256. La reparación del daño ocasionado por la infracción de una obligación internacional requiere,
siempre que sea posible, la plena restitución (restitutio in integrum), que consiste en el
restablecimiento de la situación anterior. De no ser esto factible, el Tribunal determinará medidas
para garantizar los derechos conculcados y reparar las consecuencias que las infracciones
produjeron282. Por tanto, la Corte ha considerado la necesidad de otorgar diversas medidas de
reparación, a fin de resarcir los daños de manera integral, por lo que, además de las
compensaciones pecuniarias, las medidas de restitución, rehabilitación, satisfacción y
garantías de no repetición tienen especial relevancia por los daños ocasionados283. Asimismo,
este Tribunal ha establecido que las reparaciones deben tener un nexo causal con los hechos
del caso, las violaciones declaradas, los daños acreditados, así como las medidas solicitadas
para reparar los daños respectivos284.
257. En consecuencia, con base en las violaciones declaradas en esta Sentencia, el Tribunal
procederá a analizar las pretensiones presentadas por la Comisión y el representante, así
como los argumentos del Estado.
A. Parte lesionada
258. Este Tribunal considera parte lesionada, en los términos del artículo 63.1 de la
Convención Americana, a quienes han sido declaradas víctimas de la violación de algún
derecho en esta Sentencia. Por lo tanto, la Corte considera como parte lesionada a Victoria
Lucía Grisonas Andrijauskaite, Mario Roger Julien Cáceres, Anatole Alejandro Larrabeiti Yáñez
y Claudia Victoria Larrabeiti Yáñez. Asimismo, el Tribunal advierte, de la prueba aportada, que
el 20 de octubre de 2017 fue dictada la decisión judicial que declaró que, “[p]or [el] fallecimiento
de J[ulien] C[áceres] M[ario] R[oger] y G[risonas] V[ictoria] L[ucía]”, “le[s] suceden en carácter
de universales herederos sus hijos” Anatole y Victoria285.

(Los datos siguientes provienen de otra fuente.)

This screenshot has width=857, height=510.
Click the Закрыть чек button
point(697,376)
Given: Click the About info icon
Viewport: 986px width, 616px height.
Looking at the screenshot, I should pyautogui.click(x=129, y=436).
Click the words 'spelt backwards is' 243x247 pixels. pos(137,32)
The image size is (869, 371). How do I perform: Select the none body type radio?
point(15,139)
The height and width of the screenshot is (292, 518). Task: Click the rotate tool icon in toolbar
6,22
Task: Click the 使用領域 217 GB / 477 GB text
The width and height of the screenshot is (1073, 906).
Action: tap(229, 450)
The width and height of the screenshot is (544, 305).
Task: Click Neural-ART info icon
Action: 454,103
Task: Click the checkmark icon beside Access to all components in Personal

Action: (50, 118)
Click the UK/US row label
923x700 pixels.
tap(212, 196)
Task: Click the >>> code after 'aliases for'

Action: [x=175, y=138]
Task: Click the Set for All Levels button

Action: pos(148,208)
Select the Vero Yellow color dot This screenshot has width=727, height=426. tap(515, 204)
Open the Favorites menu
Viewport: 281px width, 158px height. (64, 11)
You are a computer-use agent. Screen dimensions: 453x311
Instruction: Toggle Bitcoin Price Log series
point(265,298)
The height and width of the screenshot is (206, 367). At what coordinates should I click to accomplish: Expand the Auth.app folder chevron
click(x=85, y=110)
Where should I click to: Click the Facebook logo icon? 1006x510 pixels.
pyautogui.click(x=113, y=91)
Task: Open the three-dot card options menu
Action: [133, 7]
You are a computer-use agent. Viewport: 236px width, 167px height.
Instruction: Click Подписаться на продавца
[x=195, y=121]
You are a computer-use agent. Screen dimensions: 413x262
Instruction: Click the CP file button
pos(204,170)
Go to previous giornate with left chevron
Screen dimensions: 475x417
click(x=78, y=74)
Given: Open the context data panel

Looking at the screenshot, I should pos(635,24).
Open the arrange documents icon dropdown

B. Obligación de investigar
259. La Comisión solicitó que se ordene al Estado investigar de manera completa, imparcial y
efectiva el paradero del señor Julien Cáceres y la señora Grisonas Andrijauskaite y, en su caso,
adoptar las medidas necesarias para identificar y entregar a sus familiares los restos mortales,
según su deseo. Asimismo, requirió que se investiguen penalmente las violaciones a derechos
humanos ocurridas en el presente caso, a fin de “esclarecer los hechos en forma completa,
identificar a todos los responsables e imponer las sanciones que correspondan”.
260. El representante solicitó que se ordene al Estado “[i]nvestigar y juzgar”, en un plazo
razonable, las distintas “cuestiones de carácter penal que […] se encuentran pendientes”, incluidos
los hechos de relativos al “botín de guerra”. Agregó que se hace necesario que el Estado informe
a las presuntas víctimas acerca de las diligencias que se practiquen y que permita a estas, en lo
posible, presenciar tales diligencias.
261. El Estado indicó que, en atención a las actividades emprendidas para la búsqueda de los
restos del señor Julien Cáceres y a lo indicado por el EAAF en tal sentido, “no [sería] necesaria
disposición de medidas a este respecto”.
Cfr. Caso Velásquez Rodríguez Vs. Honduras. Reparaciones y Costas, supra, párr. 65, y Caso Garzón Guzmán
y otros Vs. Ecuador, supra, párr. 96.
283
Cfr. Caso de la Masacre de Las Dos Erres Vs. Guatemala, supra, párr. 226, y Caso Bedoya Lima y otra Vs.
Colombia, supra, párr. 264.
284
Cfr. Caso Ticona Estrada y otros Vs. Bolivia, supra, párr. 110, y Caso Bedoya Lima y otra Vs. Colombia, supra,
párr. 265.
285
Cfr. Resolución emitida por el Juzgado Civil y Comercial No. 10 de San Martín, Provincia de Buenos Aires, el
20 de octubre de 2017, que consta en el expediente CUDAP: EXP-SO4:0033011/2012, Ministerio de Justicia y
Derechos Humanos (expediente de prueba, tomo IV, anexo 7 al escrito de contestación, folios 3571 y 3572).